Anne Chevallereau

Researcher Anne Chevallereau (credit Ellinor O Alseth)

Autoimmunity may explain why an important immune system is absent in many bacteria

New findings from University of Exeter researchers reveal how bacterial immune systems can be harmful for their hosts and explain why they are not found in many bacteria.

CRISPR-Cas is an immune system that protects bacteria against infection by viruses (called phages).

The system works by stealing a small piece of viral DNA and using this to target and destroy matching sections of virus genome during a future infection.

Targeting by CRISPR-Cas breaks down the virus genome, meaning that new copies of the virus cannot be made.

Previously, the Westra and van Houte groups of the Environment and Sustainability Institute on the University’s Penryn Campus in Cornwall showed that CRISPR-Cas can provide excellent protection against “lytic” phages, that is phages that multiply inside the host cell and cause the bacterial cell to burst releasing more viral particles (10.1016/j.cub.2015.01.065, 10.1038/nature17436).

However, it is common for viruses to follow a “lysogenic” lifestyle, meaning they can integrate into the host genome and become dormant until a trigger (often associated with host stress, or signals from other phages) causes them to re-enter the lytic pathway. 

Lead authors of the current study, Clare Rollie and Anne Chevallereau, both working in the Westra group, explain that: “Our new results show that the immune system was not able to eliminate lysogenic phages and often led to damaging autoimmunity for the host during phage infection.”

This type of autoimmunity was caused by the CRISPR-Cas system targeting viral DNA that had been incorporated into the host’s own genome, leading to host cell death and virus release.

They found that bacterial cells that had lost the CRISPR-Cas system from their genome avoided the damage caused by autoimmune targeting, survived and proliferated.

“Here, the absence of this key immune system was an advantage,” explain the authors.

They also highlight that “anti-CRISPR proteins, which are small inhibitors produced by the phage to counteract the host CRISPR-Cas immune response and had previously been thought to only benefit the phage that makes them, also provide protection for the host.
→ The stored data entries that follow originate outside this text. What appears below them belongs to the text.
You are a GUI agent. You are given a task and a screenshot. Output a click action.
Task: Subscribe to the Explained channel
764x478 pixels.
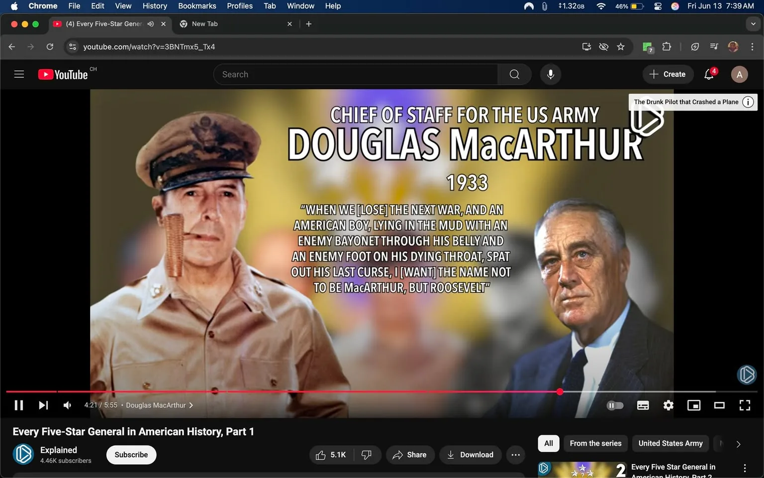[x=131, y=455]
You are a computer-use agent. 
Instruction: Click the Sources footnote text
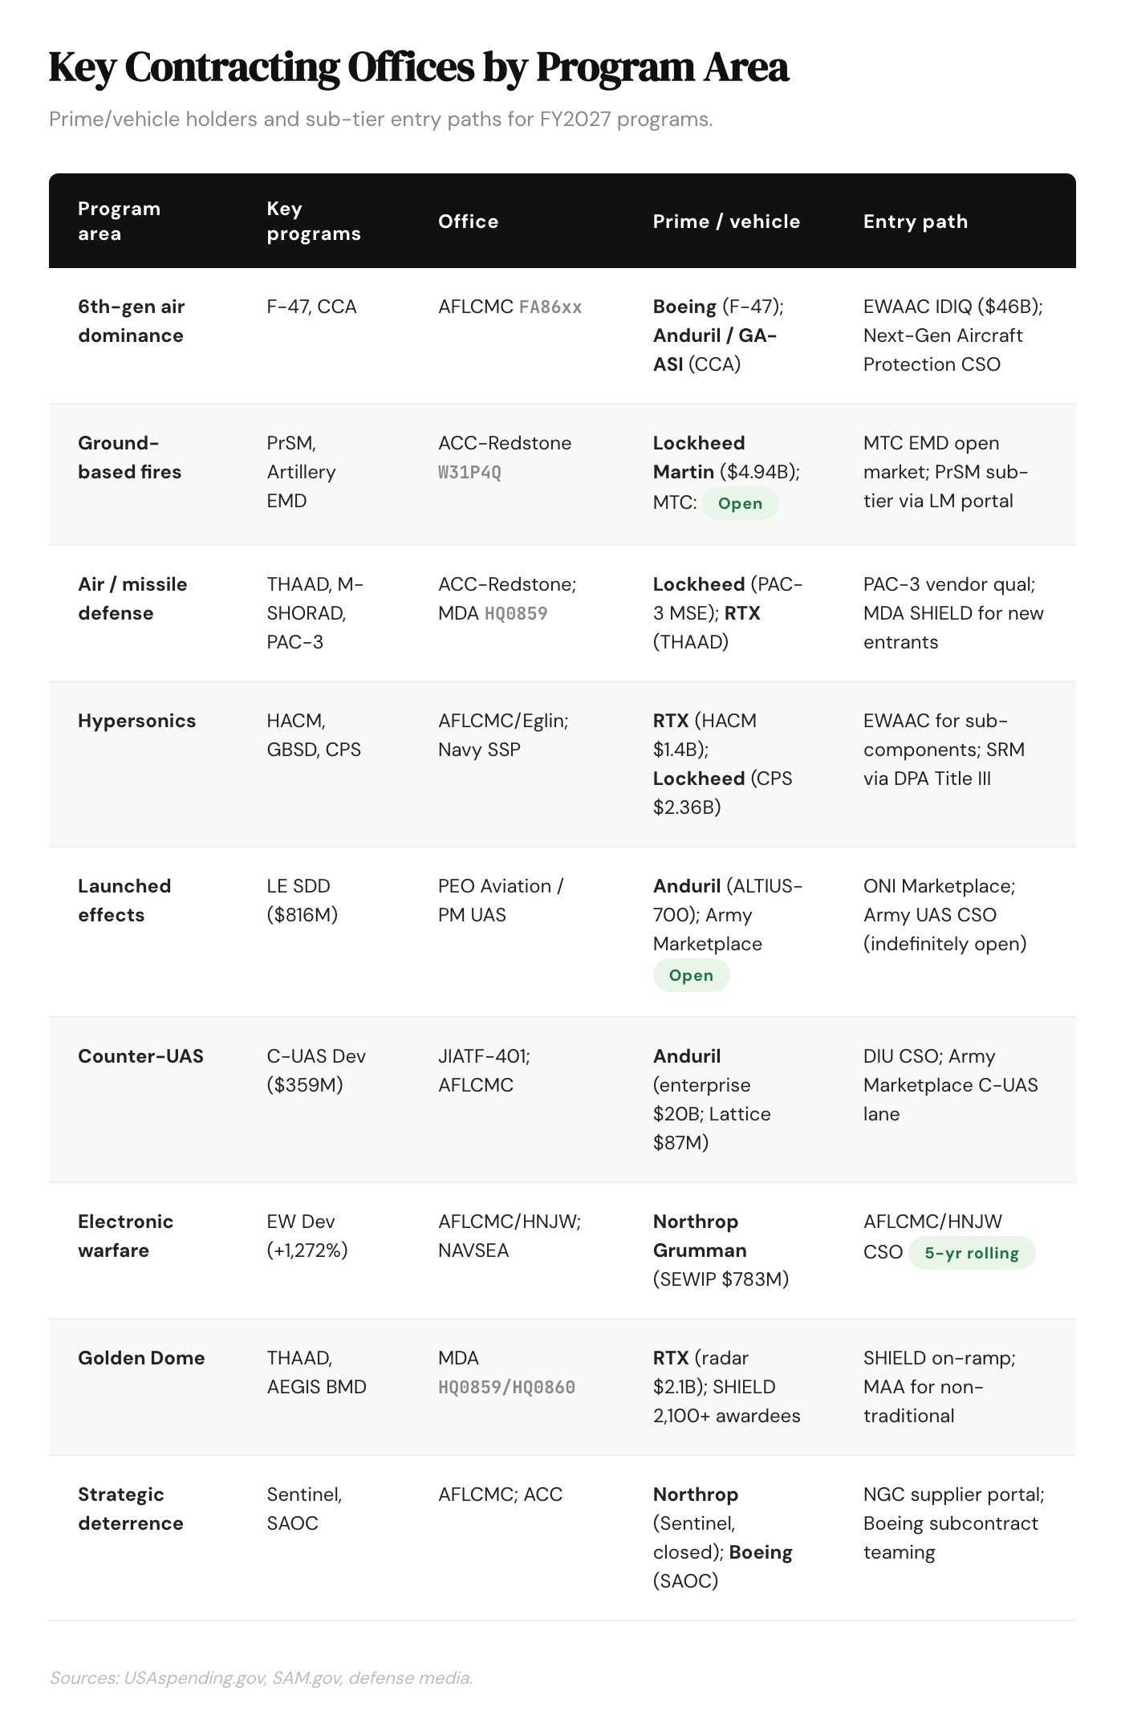pos(261,1677)
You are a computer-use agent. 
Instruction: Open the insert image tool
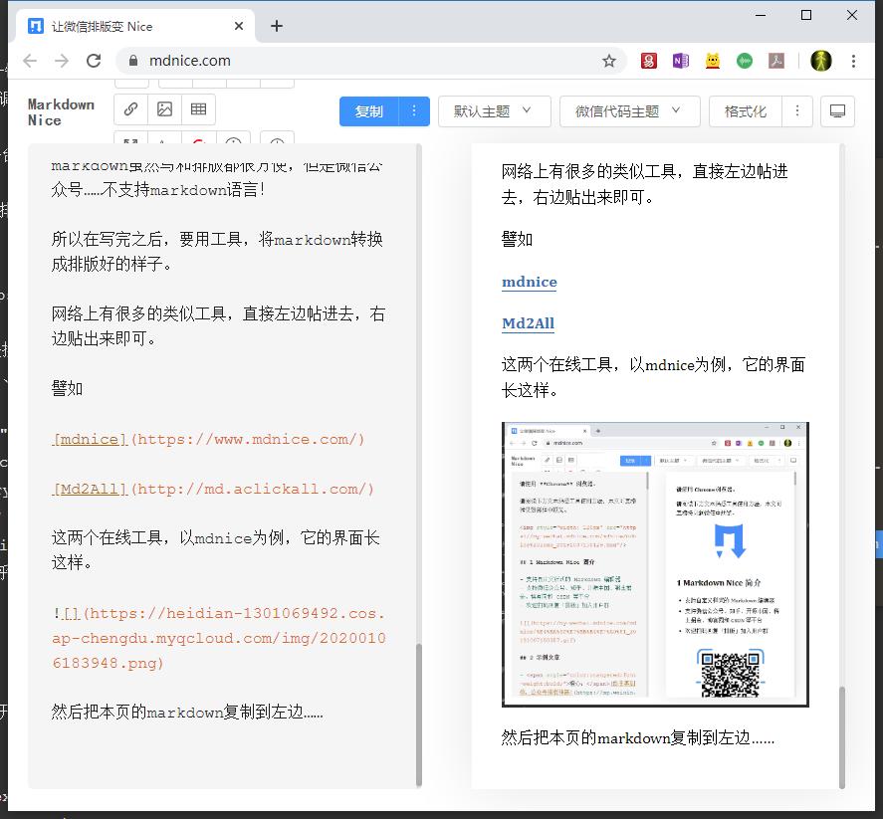pyautogui.click(x=164, y=109)
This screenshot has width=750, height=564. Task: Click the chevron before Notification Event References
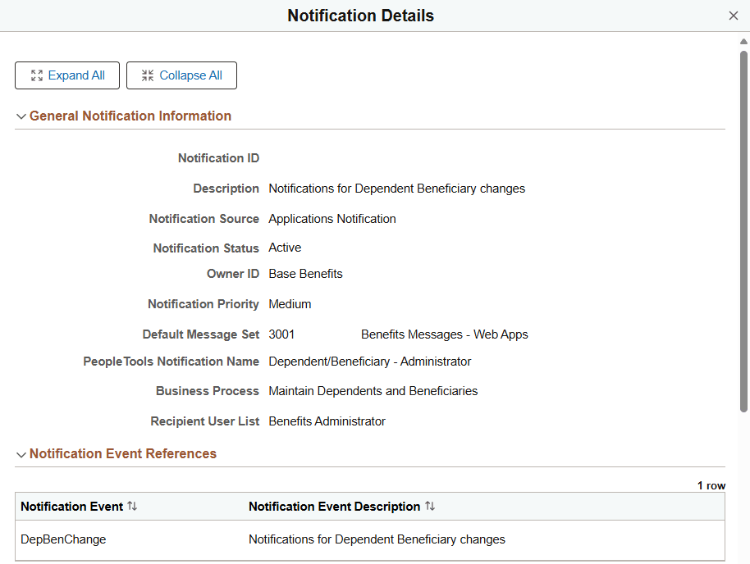point(21,453)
In this scenario, disabling the host immune system blocks autoimmunity and prevents bacterial death.”

Bacterial autoimmunity is brought about by imperfectly matching “spacers” – sequences that guide the CRISPR-Cas system to viral DNA.

The authors showed that these imperfect matches to phages occur frequently in nature and so this autoimmune effect was likely to be a common consequence of possessing a CRISPR-Cas system.

Importantly, this may help to explain why CRISPR-Cas is only present in about 40% of bacterial genomes and is frequently gained and lost from closely related strains.

The research was carried out in collaboration with theoreticians from the University of Montpellier (France) and bioinformaticians from University of Otago (New Zealand).

University of Exeter researchers were funded by the European Research Council, NERC Independent Research Fellowship and a Marie Skłodowska-Curie fellowship under the European Union’s Horizon 2020 research and innovation programme.